EZB stellt sich entschlossen Inflationsschub entgegen
Währungshüter überraschen mit einer Leitzinsanhebung um 50 Bp (!). Negative Leitzinsen (Einlagensatz) sind damit Geschichte. Mit dem neuen Transmission Protection Instrument kann die EZB Anleihen kaufen, um den geldpolitischen Transmissionsprozess sicherzustellen.
Angesichts der hohen Inflation im Euroraum haben die Währungshüter bei ihrer heutigen Zusammenkunft entschieden, entschlossen zu agieren und alle Leitzinsen gleichermaßen um 50 Basispunkte anzuheben. Damit werden die Zinszügel deutlich stärker gestrafft als von Notenbankchefin Lagarde vor kurzem noch in Aussicht gestellt. Die EZB begründet ihr entschiedenes Vorgehen unter anderem damit, dass Inflation wohl noch für geraume Zeit auf unerwünscht hohem Niveau verbleiben dürfte. Für die die kommenden Monate stellt die oberste Währungshüterin weitere Leitzinserhöhungen in Aussicht. Über deren Umfang will die Notenbank in Abhängigkeit der Datenlage entscheiden. Da mit einer raschen Entspannung an der Inflationsfront nicht zu rechnen ist, erscheint nach der Sommerpause eine weitere Anhebung der Leitzinsen um 50 Basispunkte wahrscheinlich.
Das neue Instrument TPI – Peripherie-Hilfe mit wachsweichen Konditionen
Die EZB hat heute auch ihr neues Antifragmentierungsinstrument „Transmission Protection Instrument (TPI)“ vorgestellt, das einen übermäßigen, fundamental nicht gerechtfertigten Anstieg der Risikoprämien vor allem der Peripherie-Staaten entgegenwirken und einen „reibungslosen geldpolitischen Transmissionsprozess“ sicherstellen soll.

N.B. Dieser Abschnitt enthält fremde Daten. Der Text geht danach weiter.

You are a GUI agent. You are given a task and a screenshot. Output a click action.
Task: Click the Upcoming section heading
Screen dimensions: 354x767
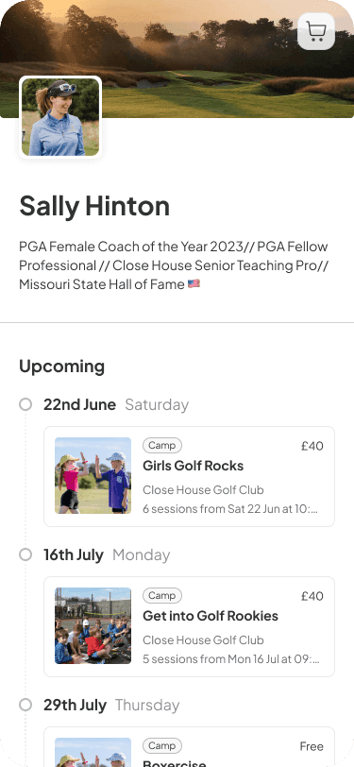62,366
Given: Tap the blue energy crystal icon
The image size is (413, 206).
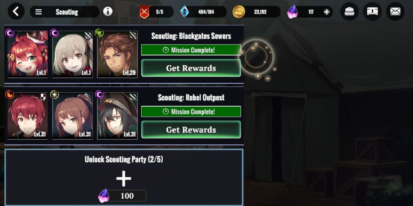Looking at the screenshot, I should [x=185, y=12].
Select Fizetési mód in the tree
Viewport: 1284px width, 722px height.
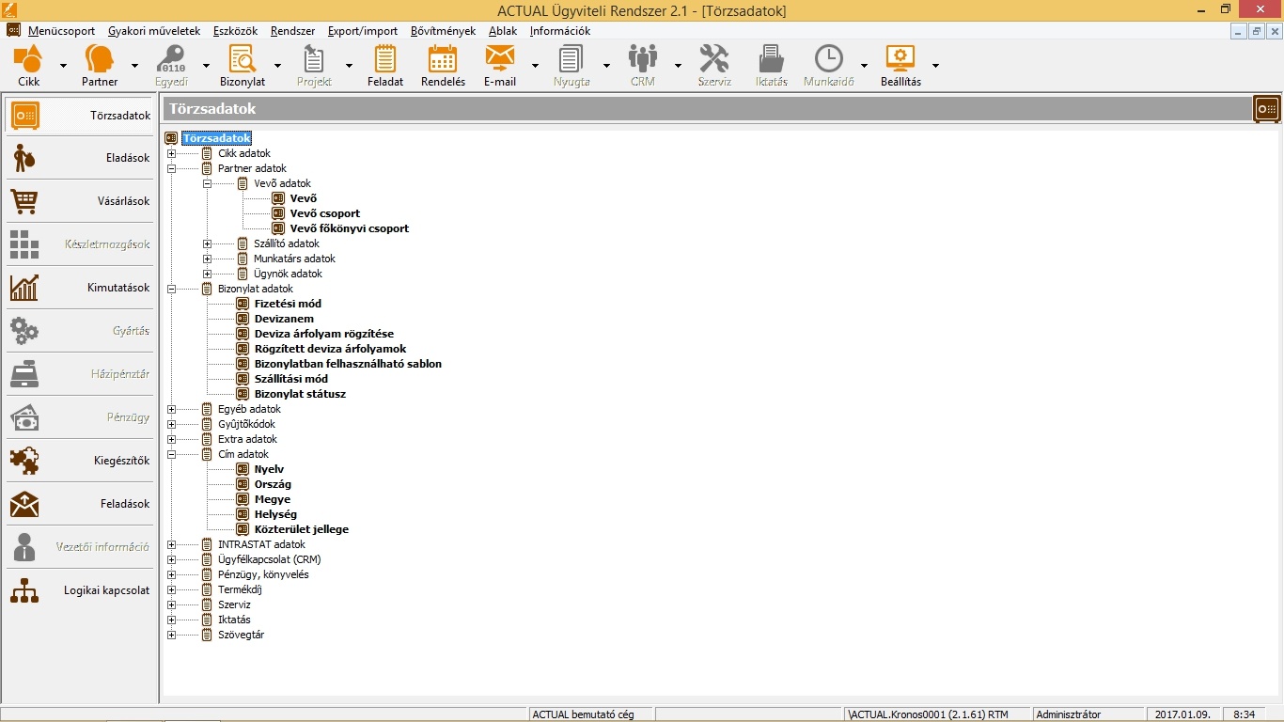pyautogui.click(x=288, y=304)
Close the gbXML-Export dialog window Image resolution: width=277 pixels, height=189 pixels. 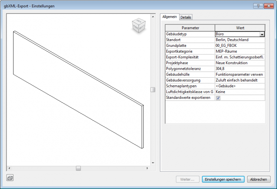point(268,6)
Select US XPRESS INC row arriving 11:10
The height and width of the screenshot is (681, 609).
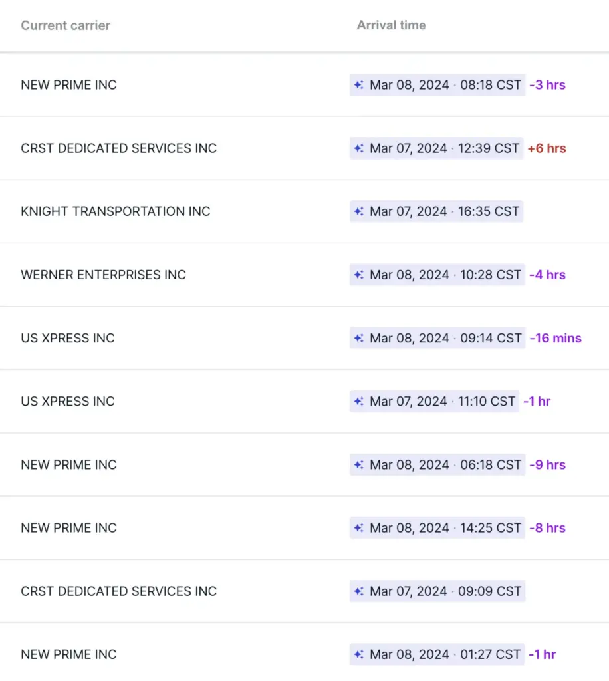[x=68, y=401]
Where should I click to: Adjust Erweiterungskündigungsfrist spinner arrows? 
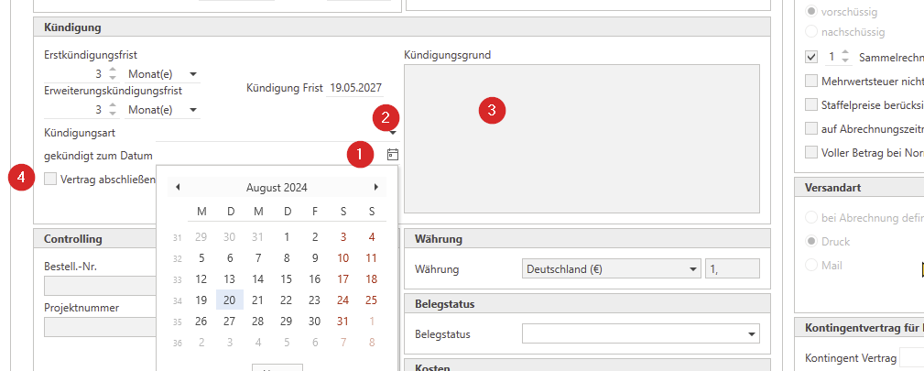click(112, 110)
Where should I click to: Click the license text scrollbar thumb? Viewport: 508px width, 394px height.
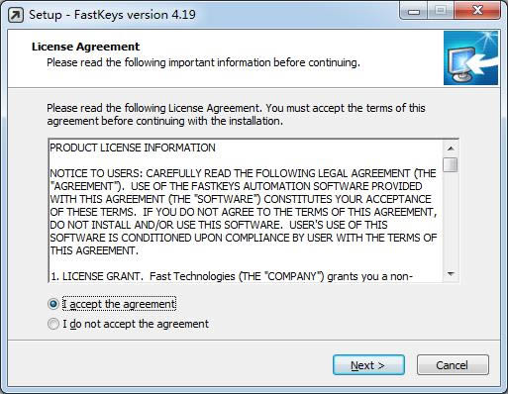point(451,164)
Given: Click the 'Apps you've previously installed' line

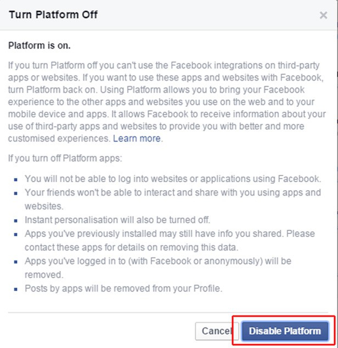Looking at the screenshot, I should point(170,240).
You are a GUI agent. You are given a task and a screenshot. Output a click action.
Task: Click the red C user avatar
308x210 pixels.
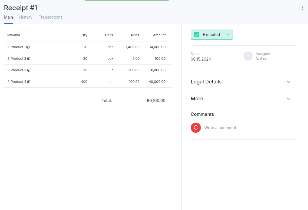195,128
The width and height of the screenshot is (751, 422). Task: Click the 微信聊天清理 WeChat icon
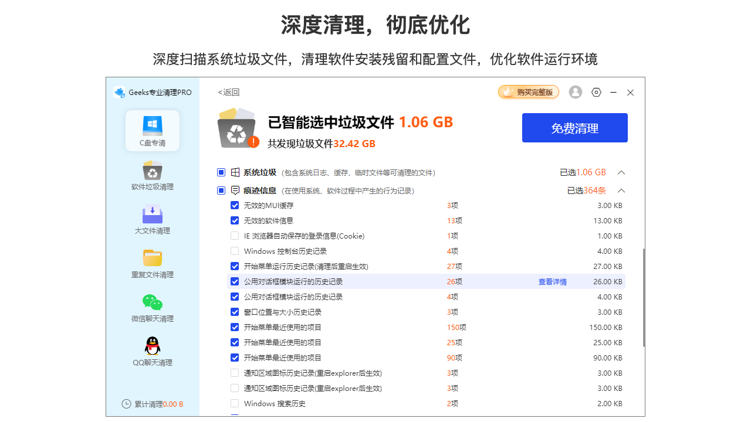(x=153, y=302)
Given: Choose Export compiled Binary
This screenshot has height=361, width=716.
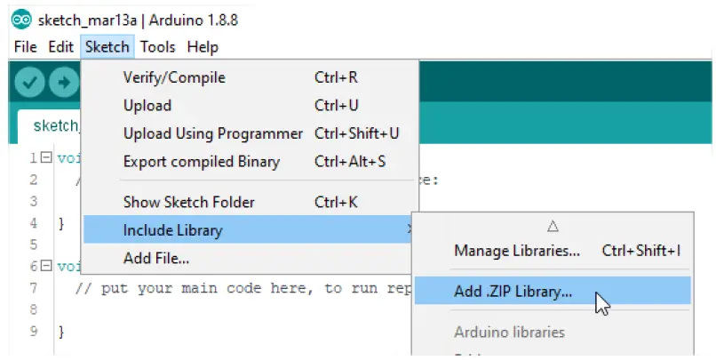Looking at the screenshot, I should [x=202, y=162].
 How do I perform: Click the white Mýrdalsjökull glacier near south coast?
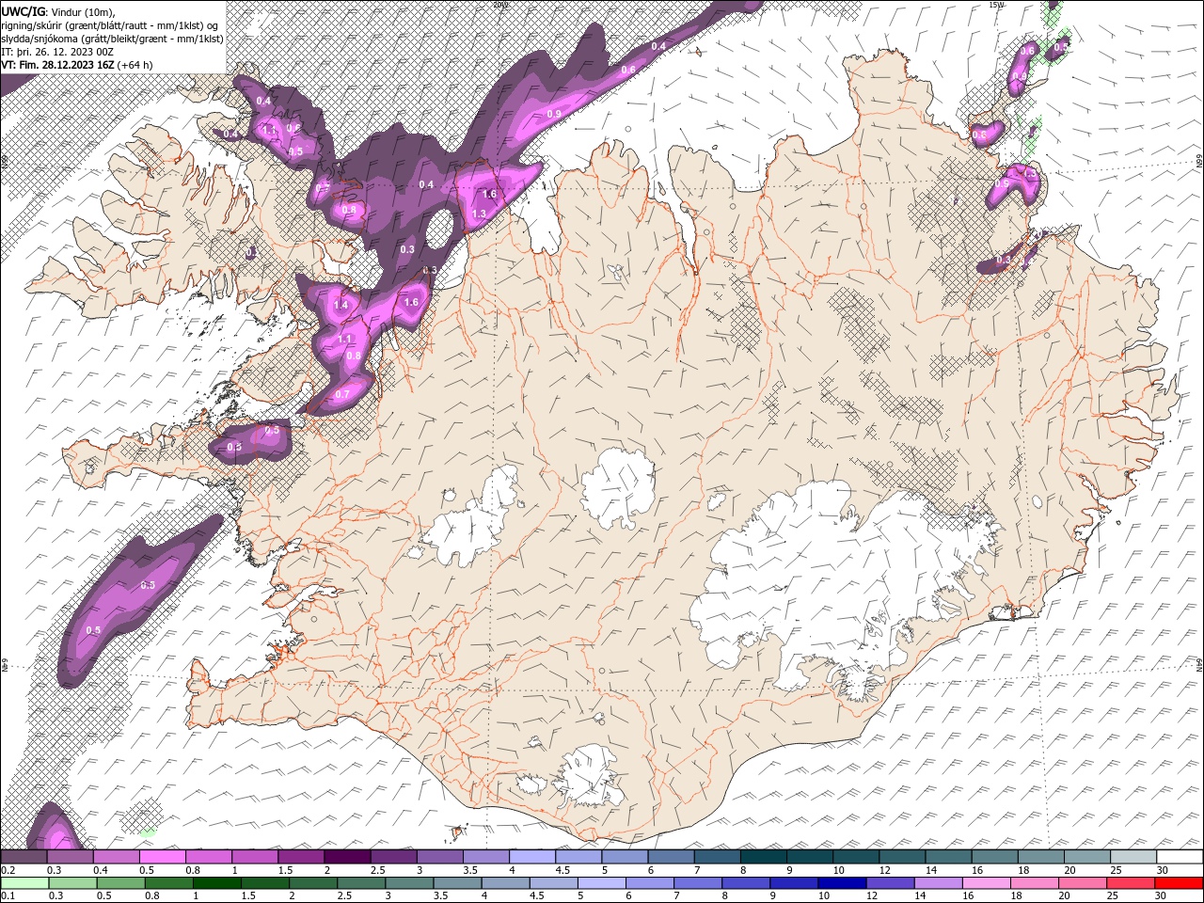pos(588,776)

Das Instrument kann je nach Marktkonditionen eingesetzt werden, ist im Volumen unbeschränkt und soll zunächst den Ankauf von Staatsanleihen und anderer Anleihen des öffentlichen Sektors im Laufzeitenband zwischen einem und zehn Jahren umfassen. Da TPI als „Stand-by-Instrument“ konzipiert ist, plant die EZB die monatliche Bekanntgabe, wenn TPI tatsächlich zum Einsatz gekommen ist.
Damit ein Emittent für den Einsatz von TPI qualifiziert ist, müssen folgende Bedingungen erfüllt sein:
» Der Emittent muss im Einklang mit den EU-Fiskalregeln handeln. Ist ein EDP-Verfahren wegen einer übermäßigen Verschuldung anhängig, ist eine TPI-Teilnahme ausgeschlossen.
» Das betreffende Land darf nicht unter schwerwiegenden makroökonomischen Instabilitäten (EIP) leiden oder die Handlungsempfehlungen der EU zur Beseitigung dieser missachtet haben.
» Die fiskalische Lage ist auf Basis der Einschätzung der EU-Kommission, des ESM oder des IWF als stabil zu beurteilen.
» Die Wirtschaftspolitik des betreffenden Landes muss nachhaltig sein und den Anforderungen entsprechen, die auch für den Erhalt von Mitteln im Rahmen des EU-Wiederaufbaufonds gelten.
Es sticht ins Auge, dass die EZB allein auf Kriterien abzielt, die jeweils politischen Einflussfaktoren unterliegen. Harte ökonomische und bonitätsbezogene Kriterien wie Ratings, die seitens der EZB anderweitig gang und gäbe sind, wurden bei der TPI-Konstruktion vollständig ausgeklammert. Es dürfte also keinem EWU-Staat schwerfallen, die faktisch niedrigschwellig angesetzten ökonomischen Kriterien zu erfüllen.